### CHALLENGE A
According to the GCC compilation excerpt, which command generates the file hello.s?

### SELECTED EXCERPT
>>>

Partial content of the hello.i
file is as follows, with details available in the ../code/gcc/hello.i
file.
int main(void){
printf(("hello world\n"));
return 0;
}
In this file, the header file has been included, the macro definition HELLOWORD has been replaced with the string "hello world\n", and comments and unnecessary whitespace characters have been removed.
Compilation (ccl)#
Here, compilation does not merely refer to the entire process of converting a program from source file to binary file, but specifically to the process of converting the preprocessed file (hello.i
) into a specific assembly code file (hello.s
).
In this process, the preprocessed .i file is used as input, and the compiler (ccl) generates the corresponding assembly code .s file. The compiler (ccl) is the frontend of GCC, and its main function is to convert the preprocessed code into assembly code. The compilation stage performs syntax analysis, lexical analysis, and various optimizations on the preprocessed .i file, ultimately generating the corresponding assembly code.
Assembly code exists as text-based program code, and the generated .s file serves as a bridge between the high-level language code written by programmers and computer hardware.
Generate file hello.s
:
gcc -S hello.i -o hello.s
hello.s
:
.section __TEXT,__text,regular,pure_instructions
.build_version macos, 10, 15 sdk_version 10, 15, 6
.globl _main ## -- Begin function main
.p2align 4, 0x90
_main: ## @main
.cfi_startproc
## %bb.0:
pushq %rbp
.cfi_def_cfa_offset 16
.cfi_offset %rbp, -16
movq %rsp, %rbp
.cfi_def_cfa_register %rbp
subq $16, %rsp
movl $0, -4(%rbp)

<<<

### CHALLENGE B
Pull out each line of the listing that contains the string "pixels".

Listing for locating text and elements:
>>>

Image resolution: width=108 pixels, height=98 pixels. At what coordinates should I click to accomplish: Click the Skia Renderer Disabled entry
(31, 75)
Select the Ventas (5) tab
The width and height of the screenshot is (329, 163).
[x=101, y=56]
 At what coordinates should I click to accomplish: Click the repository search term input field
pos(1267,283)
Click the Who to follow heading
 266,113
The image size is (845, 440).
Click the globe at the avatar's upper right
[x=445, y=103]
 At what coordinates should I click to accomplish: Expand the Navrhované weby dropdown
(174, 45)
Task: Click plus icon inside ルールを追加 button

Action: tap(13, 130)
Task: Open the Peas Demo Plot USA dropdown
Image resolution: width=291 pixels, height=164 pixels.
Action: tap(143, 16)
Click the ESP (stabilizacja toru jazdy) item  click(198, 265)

<<<

### TASK ANSWER A
gcc -S hello.i -o hello.s

### TASK ANSWER B
Image resolution: width=108 pixels, height=98 pixels. At what coordinates should I click to accomplish: Click the Skia Renderer Disabled entry
Image resolution: width=291 pixels, height=164 pixels.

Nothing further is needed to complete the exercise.